[Task directions]
Search the data for the word "agent" and copy out every line that has it.

Start of Given records

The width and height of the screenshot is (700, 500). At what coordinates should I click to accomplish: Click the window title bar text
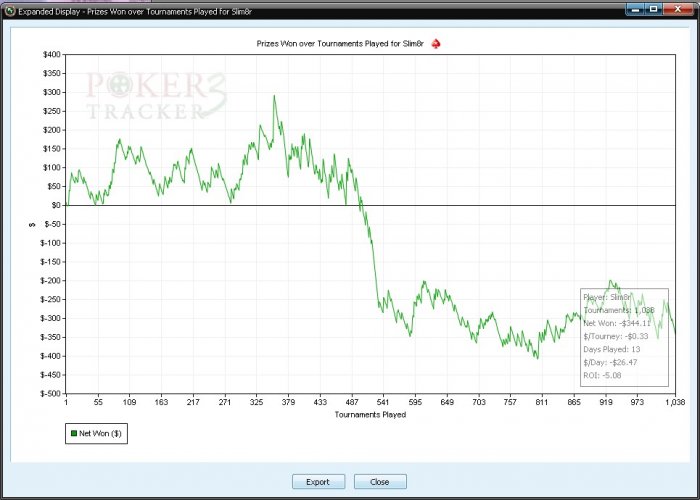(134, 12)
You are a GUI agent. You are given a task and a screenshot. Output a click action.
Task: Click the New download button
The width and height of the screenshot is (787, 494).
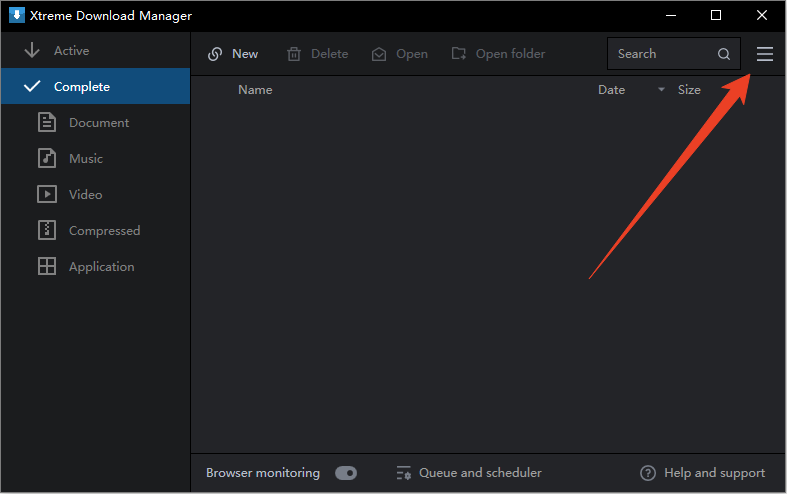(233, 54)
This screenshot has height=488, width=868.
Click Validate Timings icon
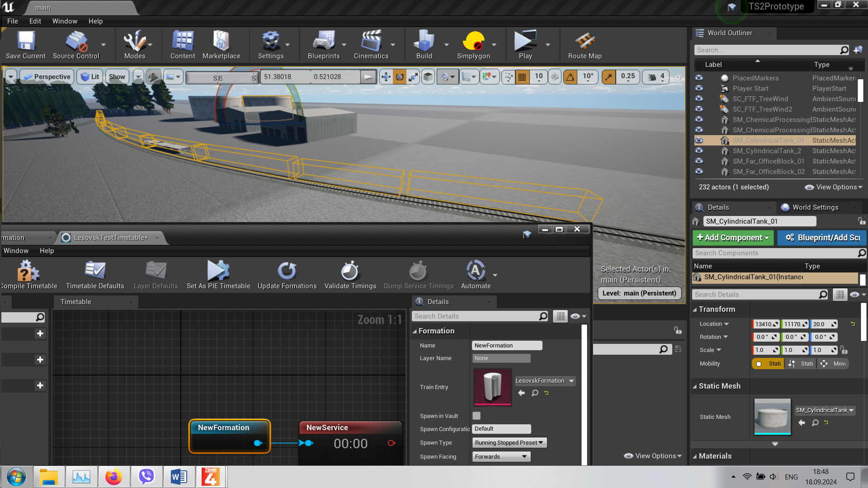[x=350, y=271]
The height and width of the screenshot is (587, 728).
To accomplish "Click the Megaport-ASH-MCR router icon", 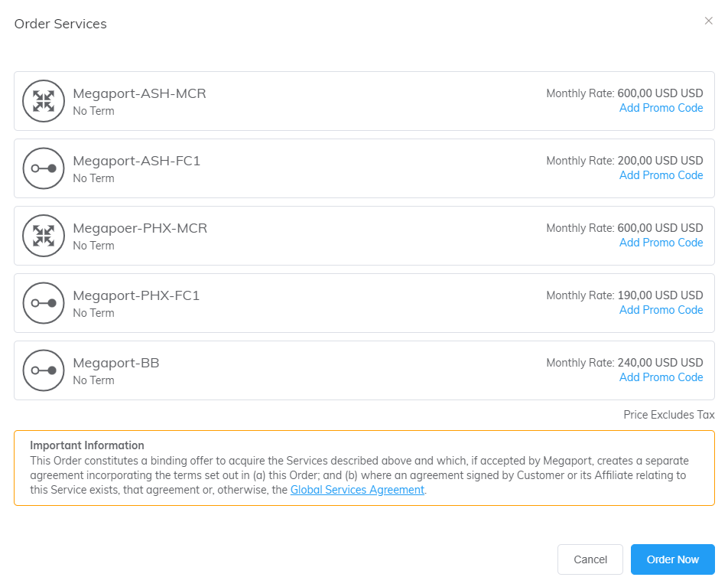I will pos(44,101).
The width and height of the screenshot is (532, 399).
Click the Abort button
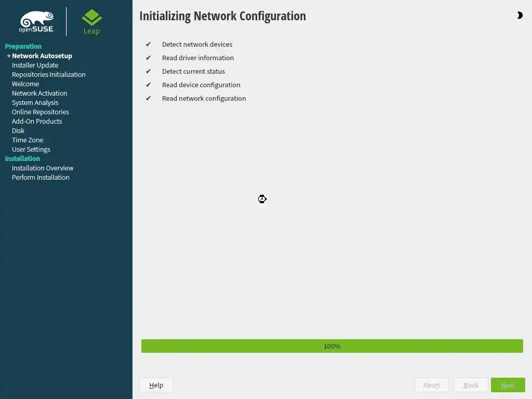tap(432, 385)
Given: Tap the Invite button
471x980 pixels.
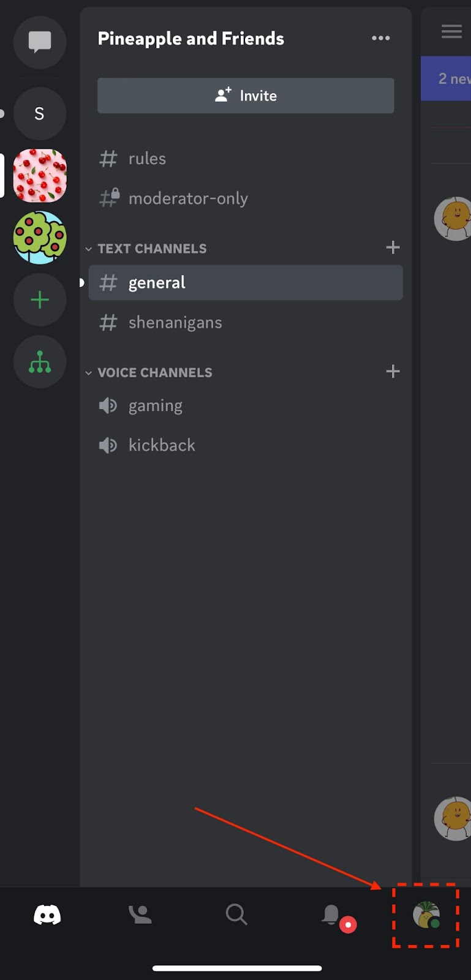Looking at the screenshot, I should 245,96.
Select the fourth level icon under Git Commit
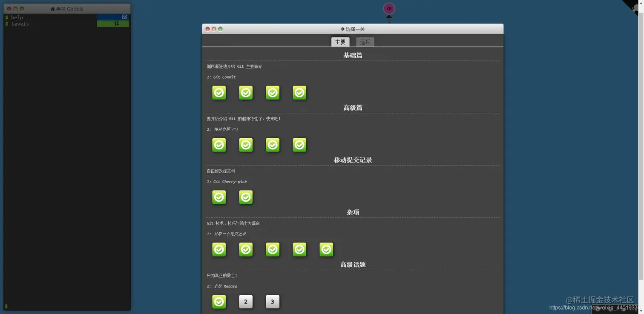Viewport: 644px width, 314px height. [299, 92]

End of Given records
Start of Given records

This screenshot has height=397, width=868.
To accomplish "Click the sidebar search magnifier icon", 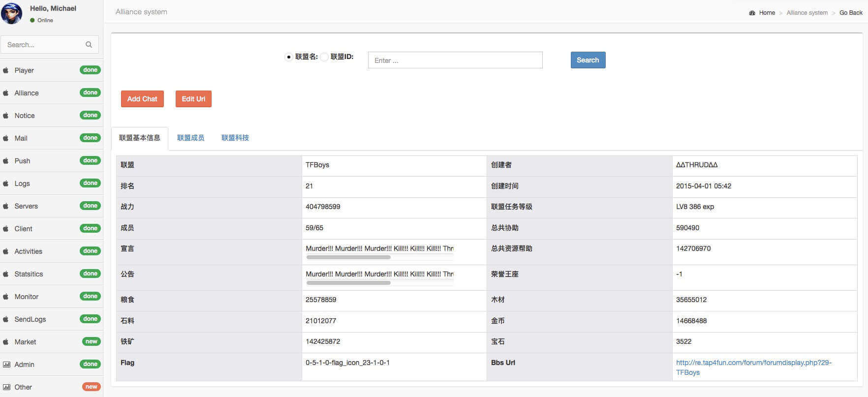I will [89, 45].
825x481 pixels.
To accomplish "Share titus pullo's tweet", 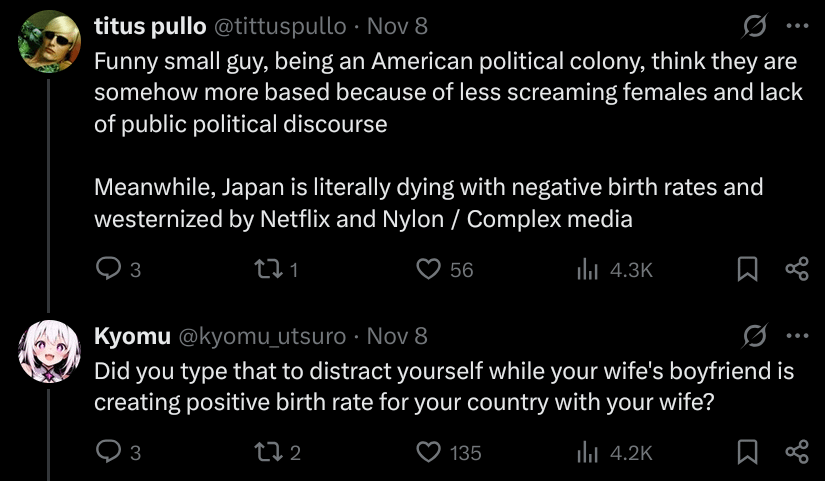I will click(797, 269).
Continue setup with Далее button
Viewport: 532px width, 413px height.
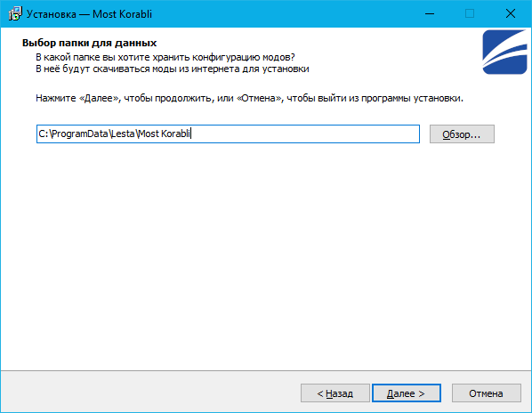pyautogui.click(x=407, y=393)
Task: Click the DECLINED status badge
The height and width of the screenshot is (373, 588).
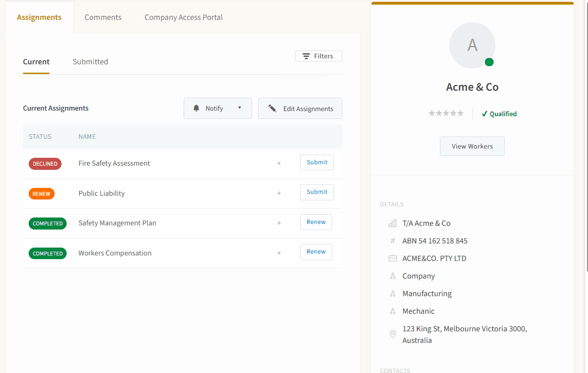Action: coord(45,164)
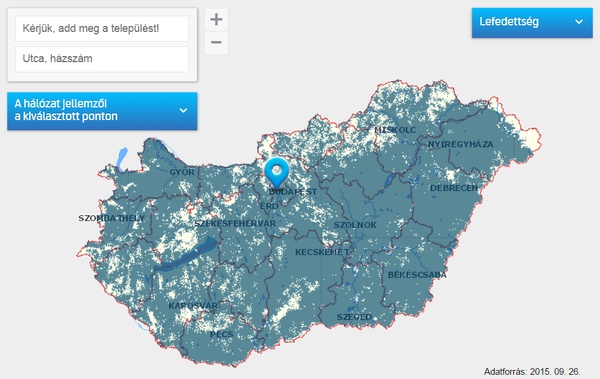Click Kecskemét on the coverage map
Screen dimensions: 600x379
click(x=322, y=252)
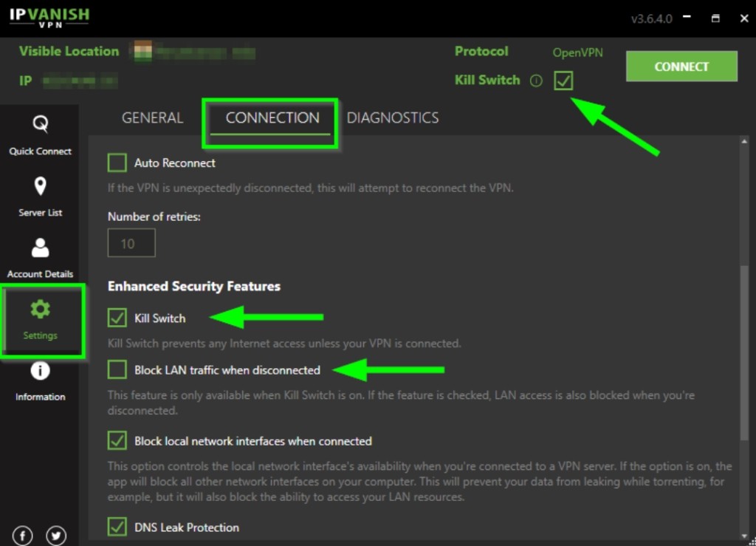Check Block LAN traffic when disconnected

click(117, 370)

End of Given records
Start of Given records

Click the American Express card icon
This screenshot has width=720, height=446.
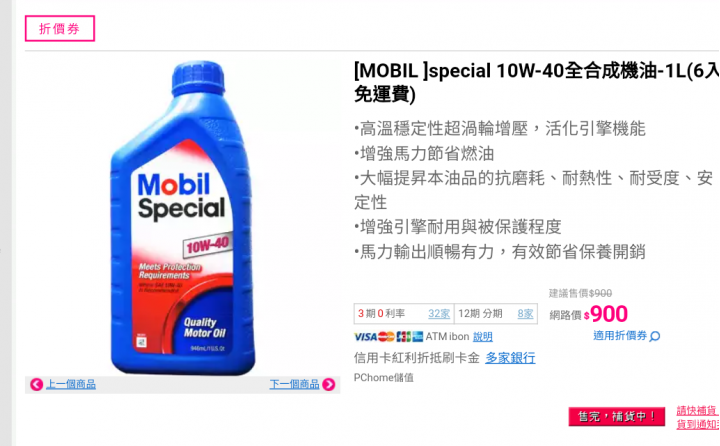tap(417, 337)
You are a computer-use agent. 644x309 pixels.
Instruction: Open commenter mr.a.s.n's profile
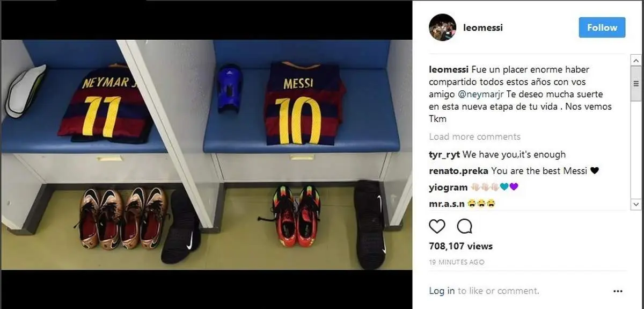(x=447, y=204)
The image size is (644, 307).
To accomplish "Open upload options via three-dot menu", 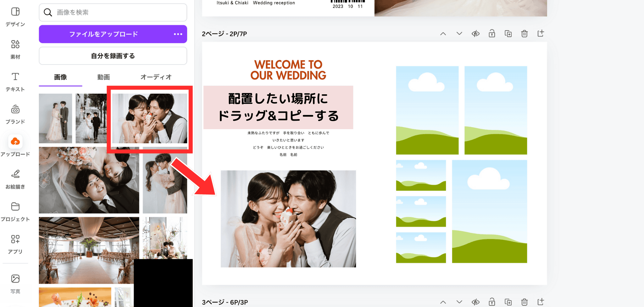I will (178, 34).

End of Given records

[Answer to the exercise]
You are a GUI agent. You are given a task and a screenshot. Output a click action.
You are a computer-use agent. 644x309 pixels.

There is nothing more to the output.